Злата приходила в класс в рваных джинсах, с растрепанной рыжей шевелюрой, с огромным декольте и с тридцатью лишними килограммами. Глаза у нее были разного цвета и правый немного косил. Голос, тонкий и едкий, как у первоклашки, сбивал с толку.
Первая же встреча со Златой едва не обернулась катастрофой.
Когда она впервые зашла в класс и сказала «Привет!», несколько ребят засмеялось. Катарина и сама с трудом сдержала нервный смешок.
- Я что-то смешное сказала?
- Нет! - хором ответил класс.
- Что ж вы врете? Да еще так неумело? - осведомилась ведьма и уселась на стол, болтая толстыми ногами, - у меня ж голос писклявый, ж... толстая, а сочетание первого и второго вообще зашибись. Вас должно корчить от смеха и отвращения, а вы делаете вид, что все в порядке. Не хрена вы не смыслите в толерантности. Что такое толерантность. Эээ... Господин Георг?
Георг был двухметровым верзилой с накаченными мышцами. Волейболист. Он нравился Катарине, потому что был понятным, говорил, что думает, а думал он о вещах незамысловатых: ему нужно было сдать экзамен по СЗ на высокий балл, чтобы его взяли в сборную. По социальной зрелости Катарина ничем не могла ему помочь, но писала за него сочинения по словесности, а он приходил помыть ей полы и вынести мусор.
- Иди сюда — проверещала дама Злата, - ну?
- Ну, толерантность — это когда никому не делаешь замечаний, кто как выглядит, у кого какие оценки… Каждый живет как хочет, - у Георга голос был густой и низкий.
В ответ на это училка с размаху отвесила ему пощечину.
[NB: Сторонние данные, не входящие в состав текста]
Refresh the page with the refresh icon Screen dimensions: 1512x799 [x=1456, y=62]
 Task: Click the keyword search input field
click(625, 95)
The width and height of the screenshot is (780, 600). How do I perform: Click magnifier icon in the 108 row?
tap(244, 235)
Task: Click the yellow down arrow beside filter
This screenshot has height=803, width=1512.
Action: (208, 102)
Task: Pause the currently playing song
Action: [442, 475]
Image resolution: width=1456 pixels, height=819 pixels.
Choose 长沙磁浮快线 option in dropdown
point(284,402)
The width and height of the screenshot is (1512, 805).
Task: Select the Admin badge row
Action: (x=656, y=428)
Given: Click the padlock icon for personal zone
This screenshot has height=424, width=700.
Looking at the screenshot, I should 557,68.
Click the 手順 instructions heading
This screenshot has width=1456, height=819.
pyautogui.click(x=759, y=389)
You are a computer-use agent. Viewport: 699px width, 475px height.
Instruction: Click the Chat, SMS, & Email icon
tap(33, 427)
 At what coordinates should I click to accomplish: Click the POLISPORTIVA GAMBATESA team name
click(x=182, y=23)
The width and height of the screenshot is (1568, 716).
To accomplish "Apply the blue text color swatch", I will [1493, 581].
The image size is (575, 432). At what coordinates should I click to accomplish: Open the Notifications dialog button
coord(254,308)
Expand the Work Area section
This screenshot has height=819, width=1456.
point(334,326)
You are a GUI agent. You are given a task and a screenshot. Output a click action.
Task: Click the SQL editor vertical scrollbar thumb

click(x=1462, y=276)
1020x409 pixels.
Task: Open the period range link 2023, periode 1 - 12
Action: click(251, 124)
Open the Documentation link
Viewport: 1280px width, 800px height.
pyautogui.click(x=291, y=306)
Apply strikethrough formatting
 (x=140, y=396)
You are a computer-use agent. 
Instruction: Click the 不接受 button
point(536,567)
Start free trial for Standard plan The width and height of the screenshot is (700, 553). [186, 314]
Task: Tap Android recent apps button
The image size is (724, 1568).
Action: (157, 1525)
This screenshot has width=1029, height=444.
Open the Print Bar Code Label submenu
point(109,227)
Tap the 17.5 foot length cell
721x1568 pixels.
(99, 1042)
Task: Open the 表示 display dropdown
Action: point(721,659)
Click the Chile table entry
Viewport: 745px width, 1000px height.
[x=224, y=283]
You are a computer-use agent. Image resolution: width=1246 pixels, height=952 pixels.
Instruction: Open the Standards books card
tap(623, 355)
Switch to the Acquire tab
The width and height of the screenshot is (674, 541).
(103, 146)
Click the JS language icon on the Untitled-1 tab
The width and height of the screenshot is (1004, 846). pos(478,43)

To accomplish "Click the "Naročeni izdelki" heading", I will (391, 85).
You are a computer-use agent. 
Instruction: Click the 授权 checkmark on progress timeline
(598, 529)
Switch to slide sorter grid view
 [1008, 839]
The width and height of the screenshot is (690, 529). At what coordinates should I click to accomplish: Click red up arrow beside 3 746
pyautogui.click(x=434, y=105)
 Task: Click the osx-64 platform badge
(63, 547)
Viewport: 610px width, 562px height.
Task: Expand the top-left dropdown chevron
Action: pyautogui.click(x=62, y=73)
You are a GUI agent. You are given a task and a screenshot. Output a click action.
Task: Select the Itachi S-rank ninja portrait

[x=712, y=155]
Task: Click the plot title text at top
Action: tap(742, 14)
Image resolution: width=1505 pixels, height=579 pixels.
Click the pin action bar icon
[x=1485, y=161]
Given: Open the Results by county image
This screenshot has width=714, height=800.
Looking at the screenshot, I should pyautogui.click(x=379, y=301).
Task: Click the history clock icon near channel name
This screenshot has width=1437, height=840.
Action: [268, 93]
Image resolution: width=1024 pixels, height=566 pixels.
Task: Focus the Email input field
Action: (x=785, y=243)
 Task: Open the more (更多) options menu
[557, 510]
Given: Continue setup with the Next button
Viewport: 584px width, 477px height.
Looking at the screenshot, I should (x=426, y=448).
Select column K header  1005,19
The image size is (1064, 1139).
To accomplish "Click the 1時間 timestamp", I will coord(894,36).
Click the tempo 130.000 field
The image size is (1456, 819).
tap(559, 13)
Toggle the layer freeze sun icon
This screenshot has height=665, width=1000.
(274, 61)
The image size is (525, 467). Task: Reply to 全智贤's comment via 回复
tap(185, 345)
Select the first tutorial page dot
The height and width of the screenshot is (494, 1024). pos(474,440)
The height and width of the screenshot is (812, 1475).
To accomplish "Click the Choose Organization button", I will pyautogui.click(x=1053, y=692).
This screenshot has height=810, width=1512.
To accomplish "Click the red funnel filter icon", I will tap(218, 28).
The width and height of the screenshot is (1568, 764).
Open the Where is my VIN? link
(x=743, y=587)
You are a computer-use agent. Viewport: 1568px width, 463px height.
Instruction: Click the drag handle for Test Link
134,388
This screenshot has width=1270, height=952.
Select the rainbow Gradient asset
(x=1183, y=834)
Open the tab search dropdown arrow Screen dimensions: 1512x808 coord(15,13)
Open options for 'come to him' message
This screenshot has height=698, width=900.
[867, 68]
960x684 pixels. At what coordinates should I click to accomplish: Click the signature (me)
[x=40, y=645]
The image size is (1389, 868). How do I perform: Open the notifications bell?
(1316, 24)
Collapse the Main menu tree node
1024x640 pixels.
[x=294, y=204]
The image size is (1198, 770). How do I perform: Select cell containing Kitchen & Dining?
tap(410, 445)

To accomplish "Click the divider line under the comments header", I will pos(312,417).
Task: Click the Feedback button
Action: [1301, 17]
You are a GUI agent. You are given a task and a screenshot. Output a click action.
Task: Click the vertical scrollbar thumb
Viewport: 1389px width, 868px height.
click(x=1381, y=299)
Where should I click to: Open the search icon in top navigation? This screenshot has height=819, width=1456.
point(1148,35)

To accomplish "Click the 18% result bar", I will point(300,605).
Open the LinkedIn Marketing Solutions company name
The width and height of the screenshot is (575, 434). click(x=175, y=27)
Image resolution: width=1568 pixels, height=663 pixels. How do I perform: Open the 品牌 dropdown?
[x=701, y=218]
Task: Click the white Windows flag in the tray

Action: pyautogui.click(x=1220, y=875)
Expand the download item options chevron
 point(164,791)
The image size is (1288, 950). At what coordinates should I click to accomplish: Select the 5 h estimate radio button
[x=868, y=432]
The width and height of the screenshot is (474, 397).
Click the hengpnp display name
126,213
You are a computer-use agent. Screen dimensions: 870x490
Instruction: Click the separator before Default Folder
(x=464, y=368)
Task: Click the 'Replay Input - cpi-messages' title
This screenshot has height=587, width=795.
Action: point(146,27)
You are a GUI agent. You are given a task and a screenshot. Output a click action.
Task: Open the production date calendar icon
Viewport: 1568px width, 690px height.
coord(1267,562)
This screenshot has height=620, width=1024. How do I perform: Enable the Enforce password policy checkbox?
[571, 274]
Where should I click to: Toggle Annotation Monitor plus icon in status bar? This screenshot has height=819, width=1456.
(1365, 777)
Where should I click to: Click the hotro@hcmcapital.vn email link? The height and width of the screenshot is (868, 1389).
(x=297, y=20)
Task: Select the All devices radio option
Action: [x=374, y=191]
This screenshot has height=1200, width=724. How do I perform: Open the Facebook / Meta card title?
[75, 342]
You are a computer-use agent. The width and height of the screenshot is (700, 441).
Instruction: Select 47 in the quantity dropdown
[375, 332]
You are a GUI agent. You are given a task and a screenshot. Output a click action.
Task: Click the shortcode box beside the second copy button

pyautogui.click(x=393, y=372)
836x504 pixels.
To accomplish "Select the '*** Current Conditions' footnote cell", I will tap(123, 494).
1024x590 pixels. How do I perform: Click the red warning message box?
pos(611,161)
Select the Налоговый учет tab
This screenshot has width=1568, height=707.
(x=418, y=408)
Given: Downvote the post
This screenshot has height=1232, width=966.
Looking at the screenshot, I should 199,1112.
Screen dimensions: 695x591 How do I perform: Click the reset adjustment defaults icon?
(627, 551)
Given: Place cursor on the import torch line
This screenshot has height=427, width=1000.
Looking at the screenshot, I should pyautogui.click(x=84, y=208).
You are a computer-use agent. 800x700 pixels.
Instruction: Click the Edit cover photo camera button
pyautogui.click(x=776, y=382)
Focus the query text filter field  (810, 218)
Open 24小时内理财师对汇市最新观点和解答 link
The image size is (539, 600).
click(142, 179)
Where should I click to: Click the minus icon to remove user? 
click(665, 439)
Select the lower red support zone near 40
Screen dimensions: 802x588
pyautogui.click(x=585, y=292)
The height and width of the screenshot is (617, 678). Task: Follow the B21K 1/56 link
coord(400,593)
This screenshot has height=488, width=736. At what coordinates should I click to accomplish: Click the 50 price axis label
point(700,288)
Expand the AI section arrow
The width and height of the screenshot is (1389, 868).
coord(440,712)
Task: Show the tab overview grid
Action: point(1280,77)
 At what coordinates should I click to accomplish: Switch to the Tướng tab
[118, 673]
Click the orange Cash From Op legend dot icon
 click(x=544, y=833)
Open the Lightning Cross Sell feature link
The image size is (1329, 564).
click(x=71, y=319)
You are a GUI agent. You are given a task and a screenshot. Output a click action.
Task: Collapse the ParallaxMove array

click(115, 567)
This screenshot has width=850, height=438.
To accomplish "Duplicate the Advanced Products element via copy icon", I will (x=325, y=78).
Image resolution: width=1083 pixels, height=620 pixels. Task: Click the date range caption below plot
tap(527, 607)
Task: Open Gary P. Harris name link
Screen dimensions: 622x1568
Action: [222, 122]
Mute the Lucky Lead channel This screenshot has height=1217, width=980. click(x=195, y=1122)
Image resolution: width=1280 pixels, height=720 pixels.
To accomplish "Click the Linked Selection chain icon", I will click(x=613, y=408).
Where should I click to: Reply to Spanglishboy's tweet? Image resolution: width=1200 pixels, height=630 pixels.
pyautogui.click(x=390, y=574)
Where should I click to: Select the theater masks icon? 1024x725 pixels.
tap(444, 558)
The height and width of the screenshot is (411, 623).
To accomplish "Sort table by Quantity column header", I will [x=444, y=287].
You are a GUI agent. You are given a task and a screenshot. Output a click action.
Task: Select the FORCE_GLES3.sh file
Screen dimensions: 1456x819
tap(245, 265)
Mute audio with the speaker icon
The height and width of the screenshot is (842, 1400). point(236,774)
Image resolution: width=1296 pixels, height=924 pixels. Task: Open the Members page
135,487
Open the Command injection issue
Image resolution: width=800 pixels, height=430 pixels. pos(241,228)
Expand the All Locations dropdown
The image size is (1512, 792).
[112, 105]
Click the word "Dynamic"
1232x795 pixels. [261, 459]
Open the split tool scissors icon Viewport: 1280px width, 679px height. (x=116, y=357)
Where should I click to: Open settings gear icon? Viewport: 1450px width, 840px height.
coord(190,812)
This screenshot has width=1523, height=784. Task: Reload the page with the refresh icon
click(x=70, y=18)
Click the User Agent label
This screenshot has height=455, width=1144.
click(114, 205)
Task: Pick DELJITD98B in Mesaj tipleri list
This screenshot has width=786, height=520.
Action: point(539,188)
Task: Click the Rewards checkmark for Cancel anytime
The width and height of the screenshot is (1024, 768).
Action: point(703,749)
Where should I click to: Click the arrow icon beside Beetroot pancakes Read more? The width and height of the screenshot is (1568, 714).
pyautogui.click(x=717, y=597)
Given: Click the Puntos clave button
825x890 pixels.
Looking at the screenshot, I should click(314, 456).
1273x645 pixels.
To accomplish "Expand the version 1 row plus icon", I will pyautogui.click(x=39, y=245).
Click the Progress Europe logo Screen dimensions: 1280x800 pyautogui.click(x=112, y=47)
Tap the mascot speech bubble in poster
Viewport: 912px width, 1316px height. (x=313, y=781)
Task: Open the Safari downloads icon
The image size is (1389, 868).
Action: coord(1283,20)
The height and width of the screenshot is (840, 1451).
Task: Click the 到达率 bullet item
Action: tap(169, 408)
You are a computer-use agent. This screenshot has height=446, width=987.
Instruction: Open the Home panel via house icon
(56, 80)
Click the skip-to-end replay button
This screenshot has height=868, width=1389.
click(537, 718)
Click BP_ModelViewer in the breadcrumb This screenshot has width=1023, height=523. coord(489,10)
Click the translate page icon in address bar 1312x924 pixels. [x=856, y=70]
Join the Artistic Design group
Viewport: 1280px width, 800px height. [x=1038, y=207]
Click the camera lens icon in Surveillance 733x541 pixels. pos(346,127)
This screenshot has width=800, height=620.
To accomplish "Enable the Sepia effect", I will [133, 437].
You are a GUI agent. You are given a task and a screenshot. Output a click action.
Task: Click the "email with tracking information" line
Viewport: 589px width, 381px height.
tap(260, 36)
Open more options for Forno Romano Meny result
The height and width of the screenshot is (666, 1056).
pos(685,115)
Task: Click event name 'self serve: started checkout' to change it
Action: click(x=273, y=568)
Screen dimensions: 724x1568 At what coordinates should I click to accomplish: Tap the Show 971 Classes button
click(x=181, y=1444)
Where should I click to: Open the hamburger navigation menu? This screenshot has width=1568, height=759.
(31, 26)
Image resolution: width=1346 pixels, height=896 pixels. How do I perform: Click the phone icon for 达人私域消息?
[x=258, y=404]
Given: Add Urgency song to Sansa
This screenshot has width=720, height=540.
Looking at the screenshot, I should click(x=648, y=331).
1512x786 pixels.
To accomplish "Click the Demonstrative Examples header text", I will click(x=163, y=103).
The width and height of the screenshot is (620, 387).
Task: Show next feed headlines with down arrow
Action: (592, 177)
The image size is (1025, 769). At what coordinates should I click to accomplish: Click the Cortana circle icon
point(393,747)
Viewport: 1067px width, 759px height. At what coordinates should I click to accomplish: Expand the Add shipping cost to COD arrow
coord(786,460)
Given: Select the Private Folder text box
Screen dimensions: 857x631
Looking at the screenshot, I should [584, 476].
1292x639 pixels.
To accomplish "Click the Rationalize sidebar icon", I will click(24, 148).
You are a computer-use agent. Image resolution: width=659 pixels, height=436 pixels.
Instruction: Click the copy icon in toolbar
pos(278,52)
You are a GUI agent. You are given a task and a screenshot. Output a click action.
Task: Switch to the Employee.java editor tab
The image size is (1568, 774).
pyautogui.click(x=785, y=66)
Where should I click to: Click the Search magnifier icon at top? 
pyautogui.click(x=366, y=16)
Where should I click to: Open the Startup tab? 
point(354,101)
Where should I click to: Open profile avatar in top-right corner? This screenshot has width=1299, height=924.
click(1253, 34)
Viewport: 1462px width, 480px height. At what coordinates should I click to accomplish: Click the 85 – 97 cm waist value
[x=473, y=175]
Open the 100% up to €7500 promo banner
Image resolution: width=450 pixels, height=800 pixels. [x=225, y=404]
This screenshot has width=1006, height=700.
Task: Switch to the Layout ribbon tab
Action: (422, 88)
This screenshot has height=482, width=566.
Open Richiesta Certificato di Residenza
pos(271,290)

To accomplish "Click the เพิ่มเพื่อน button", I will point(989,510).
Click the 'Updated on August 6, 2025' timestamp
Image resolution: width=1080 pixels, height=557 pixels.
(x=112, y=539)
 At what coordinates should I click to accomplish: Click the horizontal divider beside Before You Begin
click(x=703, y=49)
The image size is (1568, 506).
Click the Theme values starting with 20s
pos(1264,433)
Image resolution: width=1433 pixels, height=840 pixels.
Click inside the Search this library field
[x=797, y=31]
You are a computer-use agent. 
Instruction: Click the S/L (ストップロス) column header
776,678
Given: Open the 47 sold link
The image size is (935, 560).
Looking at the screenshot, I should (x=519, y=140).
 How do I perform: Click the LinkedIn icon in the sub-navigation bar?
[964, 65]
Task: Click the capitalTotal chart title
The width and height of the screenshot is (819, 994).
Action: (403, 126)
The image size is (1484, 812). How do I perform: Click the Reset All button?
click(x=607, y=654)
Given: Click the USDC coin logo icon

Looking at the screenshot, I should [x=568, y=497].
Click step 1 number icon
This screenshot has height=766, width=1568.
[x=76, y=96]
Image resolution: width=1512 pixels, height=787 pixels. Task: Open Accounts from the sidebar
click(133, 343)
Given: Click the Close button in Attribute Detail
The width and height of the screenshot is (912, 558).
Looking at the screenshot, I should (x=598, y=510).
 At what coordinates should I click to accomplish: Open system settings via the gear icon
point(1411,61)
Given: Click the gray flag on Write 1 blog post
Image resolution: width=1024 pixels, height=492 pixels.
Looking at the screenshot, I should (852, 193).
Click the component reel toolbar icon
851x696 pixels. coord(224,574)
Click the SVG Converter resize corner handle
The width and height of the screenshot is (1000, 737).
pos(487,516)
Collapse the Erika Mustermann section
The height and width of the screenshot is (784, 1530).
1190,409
Георг от неожиданности вздрогнул, зажал щеку ладонью и уставился на даму Злату.
- Ох, всю руку отбила, - прокомментировала она.
- За что? - обиженно пробасил Георг.
- Не «за что», а «зачем». Проверяю твои рефлексы.
- Ну и… как?
- Вопросов много задаешь, но себя держишь в руках. Пока… На средний балл вполне можно вытянуть.
Средний балл — это мало для того, кто хочет попасть в сборную. Ведь в спорте нужно проявлять агрессию. Мало для построения спортивной карьеры, но достаточно, чтобы тихо-мирно жить на пособие по безработице.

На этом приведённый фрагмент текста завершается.